The company plans to use the cash for expanding its existing imaging systems and software, as well as pushing forward its ability to help with pre-clinical trials for drug discovery. And 3Scan said it may be able to do that using machine-learning technology.
3Scan builds a device from scratch that can deconstruct any kind of biological soft tissue into microscopically thin, almost transparent slices. At the same time, the machine scans and analyzes those samples like a microscope. The device, called a knife edge scanning microscope, creates three-dimensional imagery from the large datasets it collects.
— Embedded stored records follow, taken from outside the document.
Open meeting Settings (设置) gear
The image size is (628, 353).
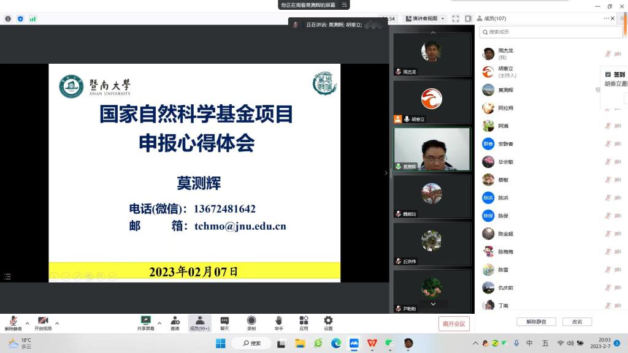click(x=328, y=323)
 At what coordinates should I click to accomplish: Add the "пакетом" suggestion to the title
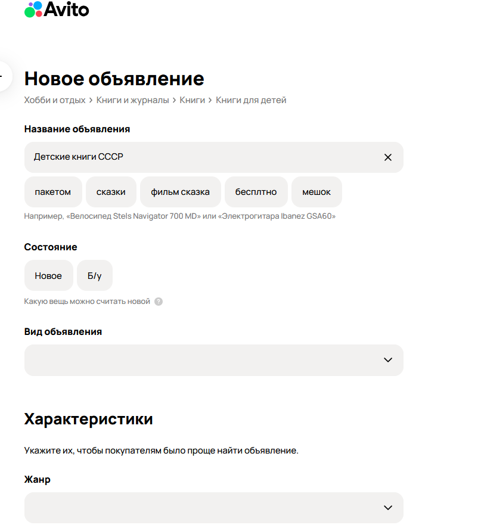[x=53, y=191]
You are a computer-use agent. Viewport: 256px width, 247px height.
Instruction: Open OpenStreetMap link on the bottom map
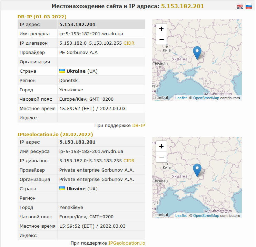tap(206, 216)
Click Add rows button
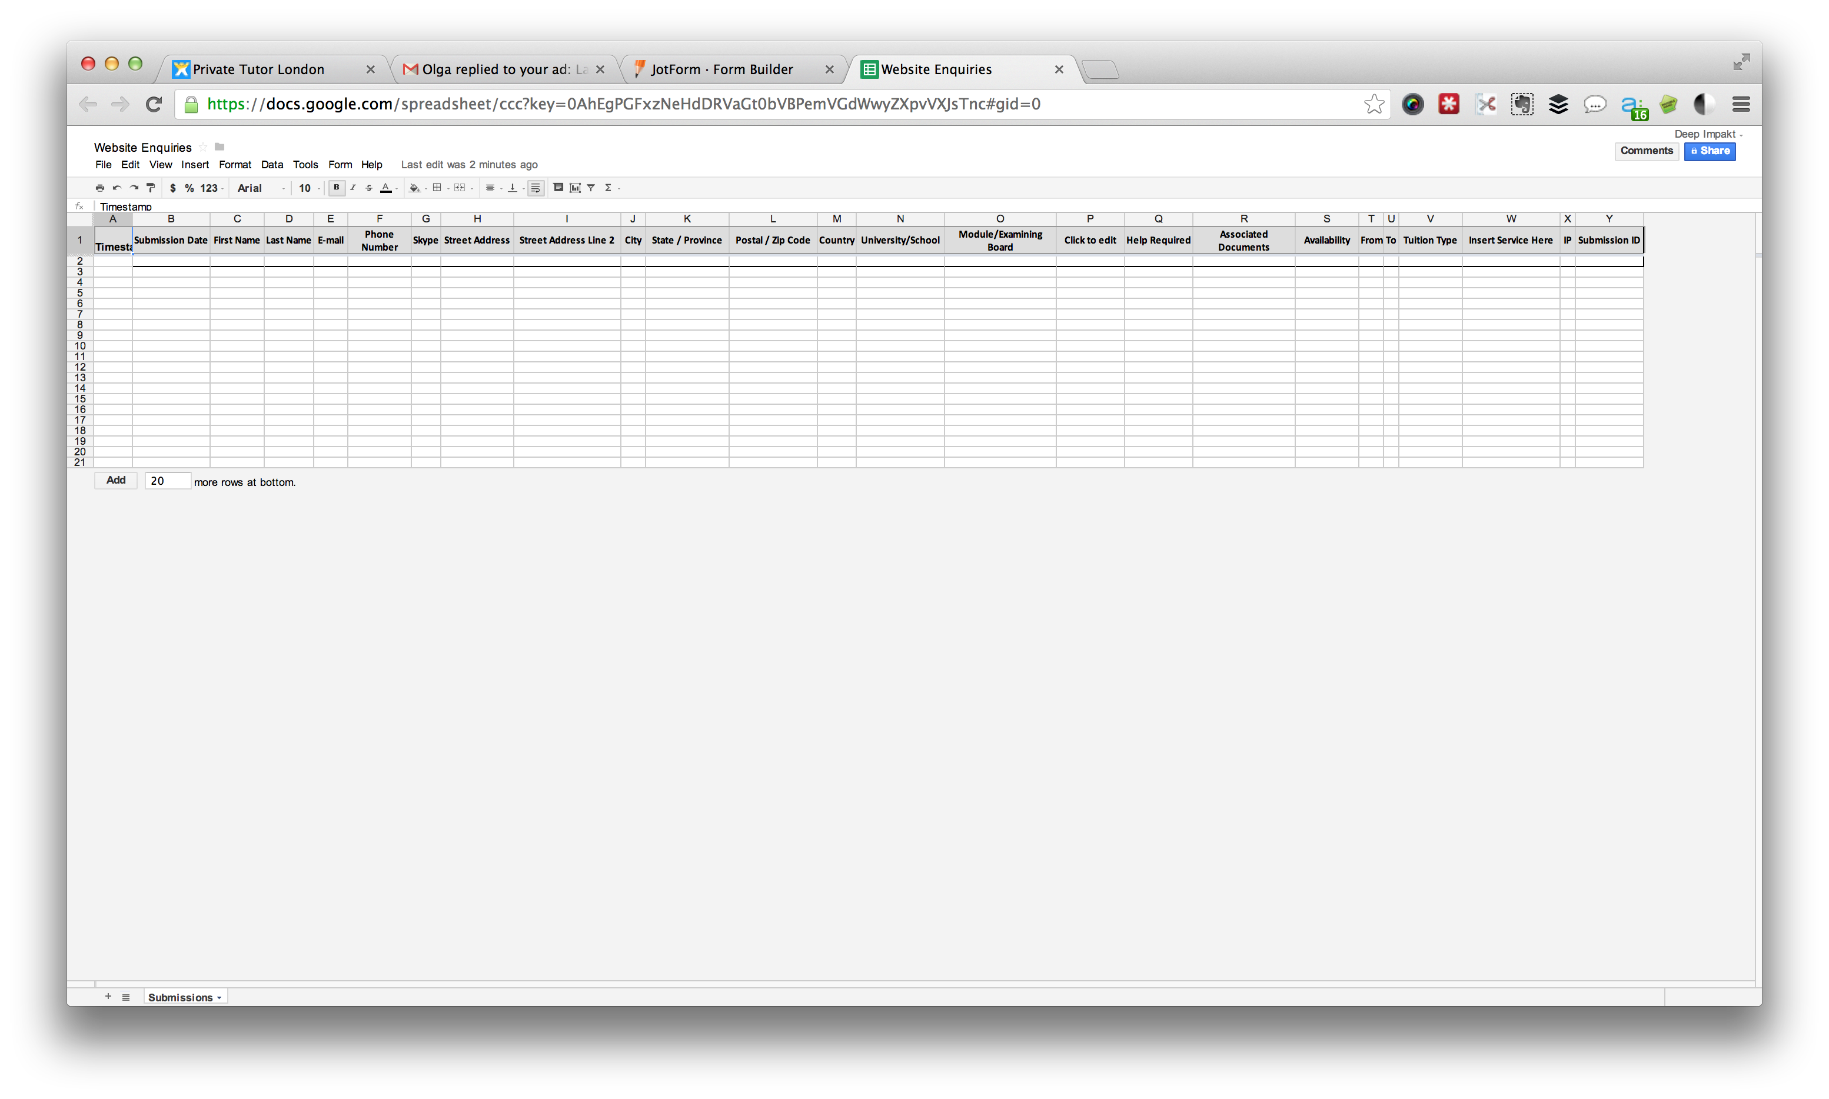1829x1099 pixels. (x=115, y=481)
The result is that 3Scan’s device can take a tissue sample—say, a tumor from a lab animal—and make a 3D map of it. That map might let you see in detail each one of the tumor’s vessels, for instance, or the distance between the branches of those vessels, or even just the surface area of the tumor as a whole. That could open up a host of applications for biotech and pharma drug companies, such as potentially developing more effective, targeted treatments, as Xconomy reported last year.
Now, 3Scan plans to apply machine learning to its automated process, helping potentially deliver more accurate results in drug testing and clinical diagnostics, the company said.
“This type of imaging technology is essential if we want to ever be able to use the power of modern computing to improve pathology outcomes,” chief operating officer and co-founder Megan Kilman said in a prepared statement.
Based on technology developed at Texas A&M, Kilman and Todd Huffman co-founded 3Scan in 2010. The company was funded by Breakout Labs in 2012 and received a $6.7 million Series A round from Lux Capital last year.
In addition to Lux Capital and Data Collective, Dolby Family Ventures, OS Fund, Comet Labs, and Breakout Ventures also joined in the Series B funding. The investment arm of an unnamed U.S. research hospital also participated in the round.